Trecho da página:

========

Dias depois chegamos à fronteira iraniana.
Antes de mais nada, vamos entender: o Irã atual corresponde à lendária Pérsia, sede de um dos maiores impérios da Antiguidade. Ou seja, quatrocentos anos antes da era cristã, imperadores como Dario e Xerxes, seu filho, expandiram seu domínio por boa parte da região.
Abaixo: Mapa do Irã
Império persa detido pelos gregos
Assim, foram expandindo seu império e chegaram a ameaçar a Grécia, onde foram finalmente detidos. Imaginemos que os persas tivessem vencido os gregos. É provável que a história do mundo ocidental, herdeiro da civilização greco-romana, fosse bem diferente. Aliás, como cientista social sempre penso nisso.
Talvez em todo o Ocidente as pessoas falassem outras línguas, se vestissem com outros tipos de roupas. É igualmente possível que a sociedade fosse organizada de modo completamente diverso. Quem sabe a democracia, outra herança dos gregos, nunca existisse. É possível que o mapa político mundial fosse outro e que, mesmo os países tivessem nomes e limites em nada semelhantes aos atuais.
Monarquia autoritária
A Pérsia sempre foi governada por monarcas autoritários. O Irã que visitei, governado pelo Xá Reza Pahlevi, não fugiu, portanto, à regra: era uma ditadura absolutista odiada pela maioria do povo. Ou seja, não existia liberdade de imprensa, os direitos humanos eram uma piada, as prisões estavam lotadas. Dessa forma, com mão pesada, o Xá tomara medidas que visavam diminuir o poder dos aiatolás, tentando modernizar o país, que se tornara cada vez mais laico, sobretudo a capital, Teerã.
Era clara a dualidade: havia assim, o iraniano moderno, de classe média, de ideias liberais, que aparentemente não dava a mínima bola para as pregações dos aiatolás. A maior parte da população atrasada dos campos e das cidades, porém, pouco usufruía dos benefícios dos royalties do petróleo. Ou seja, da modernidade e da melhoria em sua qualidade de vida.
Modernidade só para alguns
Esse me parece ter sido, aliás, o grande erro da monarquia, já que foi o povão ignaro, deixado à margem do progresso, que mais abraçou as teses fundamentalistas. Ao invés de estender a todo o país os benefícios do crescimento econômico e tentar mudar “corações e mentes” o regime do Xá partiu, porém, para a repressão e para uma ocidentalização forçada.

========

Dados exibidos:
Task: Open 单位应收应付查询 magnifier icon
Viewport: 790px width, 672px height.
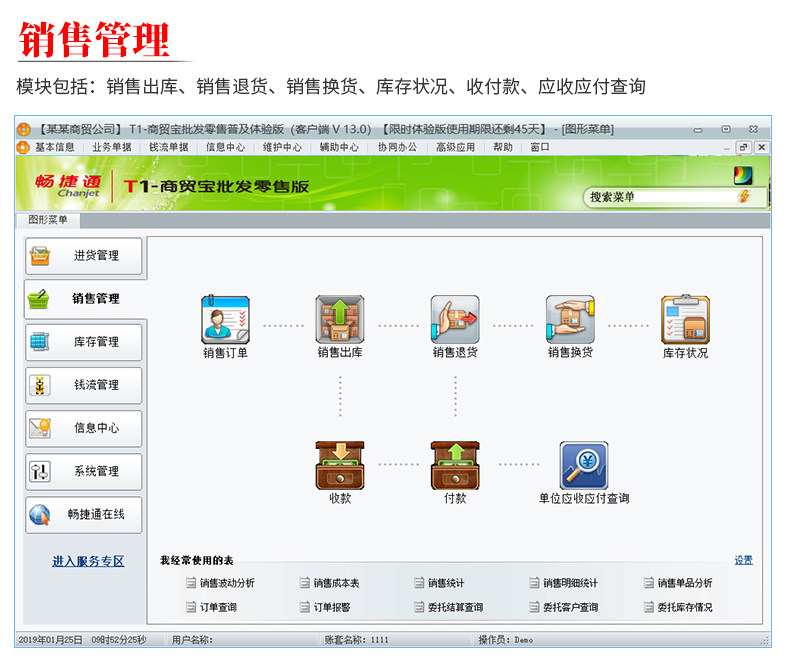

========

Enunciado da tarefa:
Dê continuidade ao relato sobre o Irã, começando logo após a última frase apresentada. O material apresentado provém de outra fonte.

Resultado do exercício:
Dessa forma, o que havia, portanto, em comum entre a classe média moderna e a massa influenciada pelos aiatolás era o ódio ao regime tirânico do Xá. Ou seja, todos queriam uma revolução. Foi, aliás, sobretudo o repúdio a Reza Pahlevi que levou boa parte da oposição democrática e liberal, bem como da esquerda, a apoiar o aiatolá Khomeini. Em suma, acreditavam na possibilidade de uma democracia na qual as diferentes tendências seriam, assim, representadas.
Grande engano
Bastava, porém, atentar para a origem de Khomeini, ativista político radical, homem criado em uma família profundamente religiosa. Em outras palavras, acreditava que tudo, mesmo a governança de um país, devia se basear na aplicação estrita das leis islâmicas. Era ela que devia também nortear os comportamentos, as relações familiares e igualmente o dia a dia das pessoas.
Como acontece com quase todas as revoluções — ao menos durante suas fases mais cruéis — trocou-se, portanto, um mal por outro. Foi o que aconteceu com o Irã, que se tornou uma ditadura religiosa disfarçada, cada vez mais repressiva. Dessa forma, um país norteado pela lei islâmica e as pessoas vigiadas. Assim, mulheres eram (e ainda são!) detidas nas ruas pela polícia feminina por não terem coberto “decentemente” os cabelos com o chador. Ou ainda mais, por usarem roupas incompatíveis com os padrões.
Mesmo eventos prosaicos em um país como o Brasil, como, por exemplo, uma reunião entre amigos, são, no Irã, quase subversivos. Não se pode, portanto, dançar nem ouvir música ocidental. A pequena-burguesia moderna e liberal tenta escapar desse controle e levar uma vida normal, driblando essas proibições. Entretanto, volta e meia, quando os Guardiões da Revolução Islâmica aparecem, vai todo mundo preso.
A fronteira turco-iraniana
Do lado turco, na fronteira com o Irã, nosso carro foi inspecionado. Ao verem o amassado, logo nos perguntaram se o acidente ocorrera no país. Negamos. Se disséssemos que tinha sido na Turquia, teríamos direito a toda uma nova investigação.
— Bulgária…
O oficial de alfândega abriu um grande sorriso.
— Os búlgaros dirigem muito mal.
Confirmei:
— Guiam como loucos!
A fila de caminhões e carros do lado iraniano da fronteira era interminável. Dessa forma, perdemos mais um tempão nas formalidades alfandegárias, sob um enorme retrato do Xá olhando todo mundo com ar severo, até podermos prosseguir nossa viagem.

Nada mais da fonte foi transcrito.